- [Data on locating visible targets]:
* * * *
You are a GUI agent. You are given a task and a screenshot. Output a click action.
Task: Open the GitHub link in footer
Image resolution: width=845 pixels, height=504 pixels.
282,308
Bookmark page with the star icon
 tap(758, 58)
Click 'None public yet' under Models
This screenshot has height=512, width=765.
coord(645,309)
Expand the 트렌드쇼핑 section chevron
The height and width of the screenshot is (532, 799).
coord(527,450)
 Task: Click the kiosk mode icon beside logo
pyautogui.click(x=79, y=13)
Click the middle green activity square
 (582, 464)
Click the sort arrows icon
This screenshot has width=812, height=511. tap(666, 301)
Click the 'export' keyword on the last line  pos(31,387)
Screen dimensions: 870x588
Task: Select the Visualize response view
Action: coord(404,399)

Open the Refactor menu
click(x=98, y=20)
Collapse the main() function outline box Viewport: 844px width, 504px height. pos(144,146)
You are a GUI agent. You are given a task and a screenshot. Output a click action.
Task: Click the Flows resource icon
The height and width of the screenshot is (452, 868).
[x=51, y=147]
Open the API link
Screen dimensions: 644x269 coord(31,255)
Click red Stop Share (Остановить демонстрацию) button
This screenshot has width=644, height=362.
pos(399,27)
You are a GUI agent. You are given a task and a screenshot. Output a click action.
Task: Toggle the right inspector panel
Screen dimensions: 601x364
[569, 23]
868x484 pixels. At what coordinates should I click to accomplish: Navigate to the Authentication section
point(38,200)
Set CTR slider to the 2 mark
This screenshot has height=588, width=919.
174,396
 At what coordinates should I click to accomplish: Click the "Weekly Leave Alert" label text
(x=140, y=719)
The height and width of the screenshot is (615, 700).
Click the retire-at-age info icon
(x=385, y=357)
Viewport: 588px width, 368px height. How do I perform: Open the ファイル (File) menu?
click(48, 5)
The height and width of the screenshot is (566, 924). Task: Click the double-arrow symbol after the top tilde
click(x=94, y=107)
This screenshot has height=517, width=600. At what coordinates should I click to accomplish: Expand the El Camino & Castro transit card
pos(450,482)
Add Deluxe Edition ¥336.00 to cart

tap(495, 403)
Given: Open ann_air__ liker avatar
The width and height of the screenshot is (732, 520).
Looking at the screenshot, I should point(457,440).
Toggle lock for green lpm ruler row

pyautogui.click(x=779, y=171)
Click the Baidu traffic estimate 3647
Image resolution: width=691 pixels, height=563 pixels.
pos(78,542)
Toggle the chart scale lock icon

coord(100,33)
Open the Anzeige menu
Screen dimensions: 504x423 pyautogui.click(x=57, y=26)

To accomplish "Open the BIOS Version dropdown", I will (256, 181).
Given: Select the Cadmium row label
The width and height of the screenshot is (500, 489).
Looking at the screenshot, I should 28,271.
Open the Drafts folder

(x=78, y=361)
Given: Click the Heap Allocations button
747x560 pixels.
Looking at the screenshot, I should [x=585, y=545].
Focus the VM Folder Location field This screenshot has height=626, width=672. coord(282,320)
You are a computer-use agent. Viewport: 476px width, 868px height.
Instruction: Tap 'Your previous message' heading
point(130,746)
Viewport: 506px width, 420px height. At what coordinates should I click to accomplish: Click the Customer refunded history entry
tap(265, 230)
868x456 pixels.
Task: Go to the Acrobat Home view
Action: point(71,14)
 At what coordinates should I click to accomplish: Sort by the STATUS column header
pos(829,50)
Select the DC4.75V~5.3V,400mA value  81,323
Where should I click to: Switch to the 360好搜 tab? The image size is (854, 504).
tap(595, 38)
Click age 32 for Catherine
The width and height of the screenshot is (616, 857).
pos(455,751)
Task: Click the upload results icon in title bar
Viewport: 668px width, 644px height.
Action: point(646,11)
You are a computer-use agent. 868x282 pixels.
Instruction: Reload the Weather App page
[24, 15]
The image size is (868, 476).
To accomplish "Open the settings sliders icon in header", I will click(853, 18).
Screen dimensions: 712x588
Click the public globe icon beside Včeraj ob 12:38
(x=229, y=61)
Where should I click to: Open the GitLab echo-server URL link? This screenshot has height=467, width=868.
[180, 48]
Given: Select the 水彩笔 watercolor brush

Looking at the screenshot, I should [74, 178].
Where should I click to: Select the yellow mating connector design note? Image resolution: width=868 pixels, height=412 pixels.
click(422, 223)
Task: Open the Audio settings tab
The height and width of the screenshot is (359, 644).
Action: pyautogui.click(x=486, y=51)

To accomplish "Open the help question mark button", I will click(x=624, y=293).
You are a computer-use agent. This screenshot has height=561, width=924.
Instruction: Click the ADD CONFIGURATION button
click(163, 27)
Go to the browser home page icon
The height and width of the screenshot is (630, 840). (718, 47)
* * * *
- [Written task]: Edit the data above by replacing every "GUI agent" with "screen assistant" and leaving everything else unchanged.

- [Response]:
You are a screen assistant. You are given a task and a screenshot. Output a click action.
Task: Open the GitHub link in footer
Image resolution: width=845 pixels, height=504 pixels.
282,308
Bookmark page with the star icon
 tap(758, 58)
Click 'None public yet' under Models
This screenshot has height=512, width=765.
coord(645,309)
Expand the 트렌드쇼핑 section chevron
The height and width of the screenshot is (532, 799).
coord(527,450)
 Task: Click the kiosk mode icon beside logo
pyautogui.click(x=79, y=13)
Click the middle green activity square
 (582, 464)
Click the sort arrows icon
This screenshot has width=812, height=511. tap(666, 301)
Click the 'export' keyword on the last line  pos(31,387)
Screen dimensions: 870x588
Task: Select the Visualize response view
Action: coord(404,399)

Open the Refactor menu
click(x=98, y=20)
Collapse the main() function outline box Viewport: 844px width, 504px height. pos(144,146)
You are a screen assistant. You are given a task and a screenshot. Output a click action.
Task: Click the Flows resource icon
The height and width of the screenshot is (452, 868).
[x=51, y=147]
Open the API link
Screen dimensions: 644x269 coord(31,255)
Click red Stop Share (Остановить демонстрацию) button
This screenshot has width=644, height=362.
pos(399,27)
You are a screen assistant. You are given a task and a screenshot. Output a click action.
Task: Toggle the right inspector panel
Screen dimensions: 601x364
[569, 23]
868x484 pixels. At what coordinates should I click to accomplish: Navigate to the Authentication section
point(38,200)
Set CTR slider to the 2 mark
This screenshot has height=588, width=919.
174,396
 At what coordinates should I click to accomplish: Click the "Weekly Leave Alert" label text
(x=140, y=719)
The height and width of the screenshot is (615, 700).
Click the retire-at-age info icon
(x=385, y=357)
Viewport: 588px width, 368px height. How do I perform: Open the ファイル (File) menu?
click(48, 5)
The height and width of the screenshot is (566, 924). Task: Click the double-arrow symbol after the top tilde
click(x=94, y=107)
This screenshot has height=517, width=600. At what coordinates should I click to accomplish: Expand the El Camino & Castro transit card
pos(450,482)
Add Deluxe Edition ¥336.00 to cart

tap(495, 403)
Given: Open ann_air__ liker avatar
The width and height of the screenshot is (732, 520).
Looking at the screenshot, I should point(457,440).
Toggle lock for green lpm ruler row

pyautogui.click(x=779, y=171)
Click the Baidu traffic estimate 3647
Image resolution: width=691 pixels, height=563 pixels.
pos(78,542)
Toggle the chart scale lock icon

coord(100,33)
Open the Anzeige menu
Screen dimensions: 504x423 pyautogui.click(x=57, y=26)

To accomplish "Open the BIOS Version dropdown", I will (256, 181).
Given: Select the Cadmium row label
The width and height of the screenshot is (500, 489).
Looking at the screenshot, I should 28,271.
Open the Drafts folder

(x=78, y=361)
Given: Click the Heap Allocations button
747x560 pixels.
Looking at the screenshot, I should [x=585, y=545].
Focus the VM Folder Location field This screenshot has height=626, width=672. coord(282,320)
You are a computer-use agent. Viewport: 476px width, 868px height.
Instruction: Tap 'Your previous message' heading
point(130,746)
Viewport: 506px width, 420px height. At what coordinates should I click to accomplish: Click the Customer refunded history entry
tap(265, 230)
868x456 pixels.
Task: Go to the Acrobat Home view
Action: point(71,14)
 At what coordinates should I click to accomplish: Sort by the STATUS column header
pos(829,50)
Select the DC4.75V~5.3V,400mA value  81,323
Where should I click to: Switch to the 360好搜 tab? The image size is (854, 504).
tap(595, 38)
Click age 32 for Catherine
The width and height of the screenshot is (616, 857).
pos(455,751)
Task: Click the upload results icon in title bar
Viewport: 668px width, 644px height.
Action: point(646,11)
You are a computer-use agent. 868x282 pixels.
Instruction: Reload the Weather App page
[24, 15]
The image size is (868, 476).
To accomplish "Open the settings sliders icon in header", I will click(853, 18).
Screen dimensions: 712x588
Click the public globe icon beside Včeraj ob 12:38
(x=229, y=61)
Where should I click to: Open the GitLab echo-server URL link? This screenshot has height=467, width=868.
[180, 48]
Given: Select the 水彩笔 watercolor brush

Looking at the screenshot, I should [74, 178].
Where should I click to: Select the yellow mating connector design note? Image resolution: width=868 pixels, height=412 pixels.
click(422, 223)
Task: Open the Audio settings tab
The height and width of the screenshot is (359, 644).
Action: pyautogui.click(x=486, y=51)

To accomplish "Open the help question mark button", I will click(x=624, y=293).
You are a computer-use agent. This screenshot has height=561, width=924.
Instruction: Click the ADD CONFIGURATION button
click(163, 27)
Go to the browser home page icon
The height and width of the screenshot is (630, 840). (718, 47)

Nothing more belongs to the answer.